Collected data
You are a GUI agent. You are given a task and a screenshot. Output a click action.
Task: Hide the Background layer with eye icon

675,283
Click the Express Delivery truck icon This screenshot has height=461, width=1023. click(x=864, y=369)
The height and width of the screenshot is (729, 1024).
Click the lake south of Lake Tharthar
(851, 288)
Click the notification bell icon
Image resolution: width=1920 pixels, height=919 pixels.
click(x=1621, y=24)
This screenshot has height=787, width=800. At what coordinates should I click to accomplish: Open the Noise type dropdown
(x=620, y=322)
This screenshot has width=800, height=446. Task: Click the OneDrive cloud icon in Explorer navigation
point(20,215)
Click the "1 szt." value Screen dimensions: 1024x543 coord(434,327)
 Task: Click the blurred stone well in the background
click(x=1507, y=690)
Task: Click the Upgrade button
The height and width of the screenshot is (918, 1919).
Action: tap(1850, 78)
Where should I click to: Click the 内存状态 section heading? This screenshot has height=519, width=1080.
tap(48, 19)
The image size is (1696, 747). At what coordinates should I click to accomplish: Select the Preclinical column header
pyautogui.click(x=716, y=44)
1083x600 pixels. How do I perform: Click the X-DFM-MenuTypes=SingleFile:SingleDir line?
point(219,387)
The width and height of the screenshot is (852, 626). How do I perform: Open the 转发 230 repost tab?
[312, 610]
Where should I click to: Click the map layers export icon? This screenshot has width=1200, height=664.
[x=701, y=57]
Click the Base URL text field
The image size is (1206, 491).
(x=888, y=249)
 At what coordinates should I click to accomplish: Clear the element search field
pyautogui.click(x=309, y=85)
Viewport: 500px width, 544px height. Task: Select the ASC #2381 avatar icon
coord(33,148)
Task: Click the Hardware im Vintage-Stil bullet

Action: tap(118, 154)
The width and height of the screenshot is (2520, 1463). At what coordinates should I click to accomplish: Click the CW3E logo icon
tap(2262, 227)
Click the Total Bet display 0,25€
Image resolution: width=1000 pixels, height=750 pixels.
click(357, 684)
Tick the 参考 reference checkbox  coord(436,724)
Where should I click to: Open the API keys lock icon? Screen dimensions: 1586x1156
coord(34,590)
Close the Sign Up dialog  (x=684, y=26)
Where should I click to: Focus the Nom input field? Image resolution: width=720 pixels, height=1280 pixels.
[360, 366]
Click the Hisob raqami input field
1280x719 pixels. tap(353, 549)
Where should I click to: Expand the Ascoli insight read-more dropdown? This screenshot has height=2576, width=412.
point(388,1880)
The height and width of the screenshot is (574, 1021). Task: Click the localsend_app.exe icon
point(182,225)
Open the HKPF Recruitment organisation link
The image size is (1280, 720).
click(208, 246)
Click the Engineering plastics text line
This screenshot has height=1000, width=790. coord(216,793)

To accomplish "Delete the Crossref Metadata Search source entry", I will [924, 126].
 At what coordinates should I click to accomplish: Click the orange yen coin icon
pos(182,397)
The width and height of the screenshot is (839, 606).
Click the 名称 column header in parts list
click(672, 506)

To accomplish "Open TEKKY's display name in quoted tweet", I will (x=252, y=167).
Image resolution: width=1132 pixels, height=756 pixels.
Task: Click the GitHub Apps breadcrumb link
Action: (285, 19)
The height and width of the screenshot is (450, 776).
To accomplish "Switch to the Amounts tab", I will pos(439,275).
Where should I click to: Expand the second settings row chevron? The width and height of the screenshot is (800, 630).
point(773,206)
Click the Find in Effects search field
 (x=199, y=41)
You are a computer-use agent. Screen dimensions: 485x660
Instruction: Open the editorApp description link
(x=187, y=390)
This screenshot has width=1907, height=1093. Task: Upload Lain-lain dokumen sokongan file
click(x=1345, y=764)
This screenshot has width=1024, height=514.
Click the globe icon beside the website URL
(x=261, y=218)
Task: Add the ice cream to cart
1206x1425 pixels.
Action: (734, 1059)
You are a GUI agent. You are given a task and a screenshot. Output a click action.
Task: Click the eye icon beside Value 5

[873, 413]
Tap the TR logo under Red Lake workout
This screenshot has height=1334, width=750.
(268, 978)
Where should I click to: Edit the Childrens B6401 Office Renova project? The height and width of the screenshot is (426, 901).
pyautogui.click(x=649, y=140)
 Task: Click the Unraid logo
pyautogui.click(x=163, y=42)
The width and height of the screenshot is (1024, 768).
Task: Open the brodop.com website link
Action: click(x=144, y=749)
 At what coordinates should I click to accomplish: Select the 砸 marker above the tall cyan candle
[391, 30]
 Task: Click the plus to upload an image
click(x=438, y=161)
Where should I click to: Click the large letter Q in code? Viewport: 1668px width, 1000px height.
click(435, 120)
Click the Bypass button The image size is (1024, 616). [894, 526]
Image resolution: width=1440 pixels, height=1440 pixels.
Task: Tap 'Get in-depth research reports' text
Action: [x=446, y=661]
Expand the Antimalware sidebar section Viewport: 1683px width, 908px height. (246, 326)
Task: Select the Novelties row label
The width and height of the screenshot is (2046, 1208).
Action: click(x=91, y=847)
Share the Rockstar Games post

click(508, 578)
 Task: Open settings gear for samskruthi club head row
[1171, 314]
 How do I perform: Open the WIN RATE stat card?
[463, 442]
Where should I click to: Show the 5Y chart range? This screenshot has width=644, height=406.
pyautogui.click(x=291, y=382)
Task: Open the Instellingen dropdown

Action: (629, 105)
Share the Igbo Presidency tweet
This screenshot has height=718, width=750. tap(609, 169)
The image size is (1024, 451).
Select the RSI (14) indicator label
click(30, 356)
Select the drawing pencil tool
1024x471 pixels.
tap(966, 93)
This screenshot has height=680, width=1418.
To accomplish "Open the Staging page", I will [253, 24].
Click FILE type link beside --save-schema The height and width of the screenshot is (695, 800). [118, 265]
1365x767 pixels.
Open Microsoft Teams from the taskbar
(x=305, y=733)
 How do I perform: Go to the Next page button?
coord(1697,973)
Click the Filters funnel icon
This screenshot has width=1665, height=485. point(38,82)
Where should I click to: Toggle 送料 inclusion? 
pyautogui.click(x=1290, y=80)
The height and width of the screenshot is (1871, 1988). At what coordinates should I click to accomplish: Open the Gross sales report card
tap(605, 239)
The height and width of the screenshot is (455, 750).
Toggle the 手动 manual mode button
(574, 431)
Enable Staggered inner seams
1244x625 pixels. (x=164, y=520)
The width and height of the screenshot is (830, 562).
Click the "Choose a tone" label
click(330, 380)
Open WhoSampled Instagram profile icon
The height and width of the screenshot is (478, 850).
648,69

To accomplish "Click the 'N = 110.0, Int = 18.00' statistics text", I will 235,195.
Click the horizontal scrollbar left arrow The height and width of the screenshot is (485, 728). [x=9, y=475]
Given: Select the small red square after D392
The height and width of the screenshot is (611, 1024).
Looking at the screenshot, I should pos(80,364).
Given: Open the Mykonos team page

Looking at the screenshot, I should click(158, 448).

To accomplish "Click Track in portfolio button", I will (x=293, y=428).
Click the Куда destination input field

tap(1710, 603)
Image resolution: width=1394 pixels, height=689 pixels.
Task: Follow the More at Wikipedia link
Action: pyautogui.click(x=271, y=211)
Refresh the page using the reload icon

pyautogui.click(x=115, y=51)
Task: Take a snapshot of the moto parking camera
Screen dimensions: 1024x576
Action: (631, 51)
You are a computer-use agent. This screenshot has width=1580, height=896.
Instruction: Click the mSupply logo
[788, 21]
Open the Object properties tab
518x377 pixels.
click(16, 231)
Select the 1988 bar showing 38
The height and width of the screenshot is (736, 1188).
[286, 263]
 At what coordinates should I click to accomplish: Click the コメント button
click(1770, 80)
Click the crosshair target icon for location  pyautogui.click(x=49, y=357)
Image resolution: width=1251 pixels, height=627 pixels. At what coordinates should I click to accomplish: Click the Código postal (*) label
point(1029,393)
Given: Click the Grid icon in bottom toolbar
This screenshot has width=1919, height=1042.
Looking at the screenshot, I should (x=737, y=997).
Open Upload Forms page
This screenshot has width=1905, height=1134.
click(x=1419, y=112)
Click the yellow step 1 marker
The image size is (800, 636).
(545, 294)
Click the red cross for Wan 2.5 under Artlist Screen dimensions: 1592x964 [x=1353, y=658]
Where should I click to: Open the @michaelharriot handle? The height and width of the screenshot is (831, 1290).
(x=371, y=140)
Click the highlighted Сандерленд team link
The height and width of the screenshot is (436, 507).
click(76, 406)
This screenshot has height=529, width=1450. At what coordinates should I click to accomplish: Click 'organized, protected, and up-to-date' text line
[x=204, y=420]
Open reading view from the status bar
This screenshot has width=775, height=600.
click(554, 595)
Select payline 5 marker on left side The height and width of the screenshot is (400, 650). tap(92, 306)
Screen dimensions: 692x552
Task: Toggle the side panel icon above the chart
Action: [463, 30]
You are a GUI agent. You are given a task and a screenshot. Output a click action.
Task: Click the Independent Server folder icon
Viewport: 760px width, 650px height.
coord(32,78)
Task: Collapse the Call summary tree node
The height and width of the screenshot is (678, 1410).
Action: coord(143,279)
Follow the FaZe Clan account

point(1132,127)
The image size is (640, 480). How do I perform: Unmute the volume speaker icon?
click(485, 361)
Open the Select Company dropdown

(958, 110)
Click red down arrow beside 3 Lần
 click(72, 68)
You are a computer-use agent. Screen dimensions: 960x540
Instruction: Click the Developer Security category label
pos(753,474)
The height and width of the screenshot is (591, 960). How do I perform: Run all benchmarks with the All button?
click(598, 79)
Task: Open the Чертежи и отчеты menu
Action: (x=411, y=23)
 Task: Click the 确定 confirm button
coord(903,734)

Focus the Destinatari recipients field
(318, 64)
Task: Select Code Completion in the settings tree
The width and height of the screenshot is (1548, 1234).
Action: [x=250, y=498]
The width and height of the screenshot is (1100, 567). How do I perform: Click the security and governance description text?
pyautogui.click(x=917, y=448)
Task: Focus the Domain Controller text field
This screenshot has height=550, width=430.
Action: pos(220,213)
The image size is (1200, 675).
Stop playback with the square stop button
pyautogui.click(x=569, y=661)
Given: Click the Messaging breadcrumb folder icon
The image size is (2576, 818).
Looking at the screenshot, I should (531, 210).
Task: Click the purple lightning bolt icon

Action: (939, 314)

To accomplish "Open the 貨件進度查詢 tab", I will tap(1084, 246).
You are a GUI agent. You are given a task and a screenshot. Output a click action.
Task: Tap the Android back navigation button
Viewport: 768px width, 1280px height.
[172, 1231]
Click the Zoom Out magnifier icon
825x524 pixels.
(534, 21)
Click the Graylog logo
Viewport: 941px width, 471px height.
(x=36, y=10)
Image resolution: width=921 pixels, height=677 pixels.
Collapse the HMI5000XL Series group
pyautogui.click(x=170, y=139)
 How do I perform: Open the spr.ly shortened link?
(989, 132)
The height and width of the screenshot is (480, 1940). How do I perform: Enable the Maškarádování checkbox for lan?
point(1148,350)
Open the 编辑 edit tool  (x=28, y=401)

What you should do :: Would you please repeat exactly the lines above, starting at the line with "Task: Add the ice cream to cart" and stopping at the line with "Tap the TR logo under Red Lake workout", both included?

Your solution ::
Task: Add the ice cream to cart
1206x1425 pixels.
Action: (734, 1059)
You are a GUI agent. You are given a task and a screenshot. Output a click action.
Task: Click the eye icon beside Value 5

[873, 413]
Tap the TR logo under Red Lake workout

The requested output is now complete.